An asynchronous circuit is a circuit which is not governed by a global clock, but uses hand shaking communication protocol to communicate. It is largely an autonomous circuit and is delay insensitive.

Under a digital design paradigm, the design of asynchronous systems can be concisely described using high level languages. A programming notation, Communicating Hardware Processes (CHP), is used to provide a basic set of constructs that provides the specification of the circuit to be synthesized. The core of this language is a sequential programming notation based on E.W. Dijkstra’s language of guarded commands and C.A.R Hoare’s Communicating Sequential Process (CSP).

The language is distinguishable from many programmable languages in that it includes a notion of non-determinism as parts of its features. Non-determinism means that a program can have more than one output for the same sets of inputs. The CHP consists of a process or more, which operates in parallel and communicate with each other through channels. A channel connects two processes and the two ends of a channel are referred to as ports.

The next stage is called the process decomposition, which breaks up the CHP program into multiple parts and extracts, if possible, common program parts. Compiling smaller processes facilitates the rest of the synthesis procedure and sharing common program parts reduces the area of the final circuit. In addition, this process involves the separation of control and datapath, and enables temporary removal of the datapath and compilation of the control section.

The next stage is called handshaking expansion (HSE), which represents each communication action with operations on Boolean variables. For data transfer accuracy, the two ends of the channel have to obey some given protocol. The most prevalent ones are two-phase handshaking and four-phase handshaking protocols described later.

Usually, the HSE is optimized for concurrency while minimizing circuit areas of the implementation in another process called reshuffling. Besides, if there are states in a reshuffled HSE that cannot be distinguished, state variables are introduced to differentiate them. This process is known as state variable insertion.

The next stage involves a very simplified description of the CMOS transistor behavior called the production rule expansion. The result of this process produces what is called the production rule set, which could be considered to be a canonical representation of the digital circuit. This representation can be decomposed into several equivalent networks of digital operators based on the sets of building blocks used or the technology (Si or GaAs).

It is during this stage that issues, which include stability and non-interference, are examined carefully in the design. While stability ensures that circuit does not have hazards, non-interference will guarantee that the resulting CMOS circuit has no stable states whenever there is a short in the circuit.
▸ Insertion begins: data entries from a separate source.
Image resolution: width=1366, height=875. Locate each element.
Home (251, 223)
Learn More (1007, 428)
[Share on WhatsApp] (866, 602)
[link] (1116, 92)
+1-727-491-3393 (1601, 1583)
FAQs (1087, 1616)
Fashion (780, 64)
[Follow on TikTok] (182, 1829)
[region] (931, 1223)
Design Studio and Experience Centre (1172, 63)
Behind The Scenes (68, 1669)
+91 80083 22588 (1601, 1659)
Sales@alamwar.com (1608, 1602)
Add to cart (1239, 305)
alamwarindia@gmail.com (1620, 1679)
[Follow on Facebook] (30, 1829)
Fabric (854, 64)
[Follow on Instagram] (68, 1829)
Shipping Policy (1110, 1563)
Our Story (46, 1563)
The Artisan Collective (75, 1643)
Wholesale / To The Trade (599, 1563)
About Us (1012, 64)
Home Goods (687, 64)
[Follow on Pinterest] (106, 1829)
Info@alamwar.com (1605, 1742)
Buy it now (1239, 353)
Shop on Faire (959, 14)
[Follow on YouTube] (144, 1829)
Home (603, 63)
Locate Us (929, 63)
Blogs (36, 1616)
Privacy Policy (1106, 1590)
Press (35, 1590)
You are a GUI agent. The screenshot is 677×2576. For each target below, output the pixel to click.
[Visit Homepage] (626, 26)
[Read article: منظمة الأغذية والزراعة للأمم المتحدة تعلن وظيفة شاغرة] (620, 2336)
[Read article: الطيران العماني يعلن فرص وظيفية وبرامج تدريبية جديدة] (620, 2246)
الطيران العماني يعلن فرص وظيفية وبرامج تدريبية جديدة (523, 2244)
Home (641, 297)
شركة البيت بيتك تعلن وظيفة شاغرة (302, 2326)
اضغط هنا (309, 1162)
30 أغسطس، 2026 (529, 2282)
One way of achieving this is by guard strengthening; a process that reduces the number of states the production rules can fire thereby preventing incorrect effective firing. Guards are Boolean valued expressions, which could either be true or false.

A firing is said to be an effective firing when it changes the state of computation in a system; otherwise, it is called a vacuous firing. Moreover, to put the circuit in the proper state upon power up, a reset signal is added to the PRS. The production rule expansion is the final target of synthesis whose results are used for CMOS implementation (the hardware realization). A simplified design flow of an asynchronous QDI circuit involves the following stages:

* CHP specification

* Process Decomposition

* Handshaking Expansion

* Production Rule Exp.

* CMOS Implementation

Asynchronous circuits are promising. And the challenges in the deep-submicron technologies in form of electron thermal energy, tunneling leakage current that degrade performance and expend power consumption are potential issues that call for attention to asynchronous systems design. Though the development of the new generation QDI asynchronous systems has not made enormous commercial impacts, enormous ongoing projects project a bright future.

Even if the asynchronous architecture cannot be independent on its own, interfacing it with synchronous systems could help develop a new generation computing architecture that would possibly sustain the quest for performance, speed and reliability. Development of robust CAD and simulations tools for the asynchronous design as in the synchronous design would be a strategic milestone for all stakeholders in the semiconductors industry.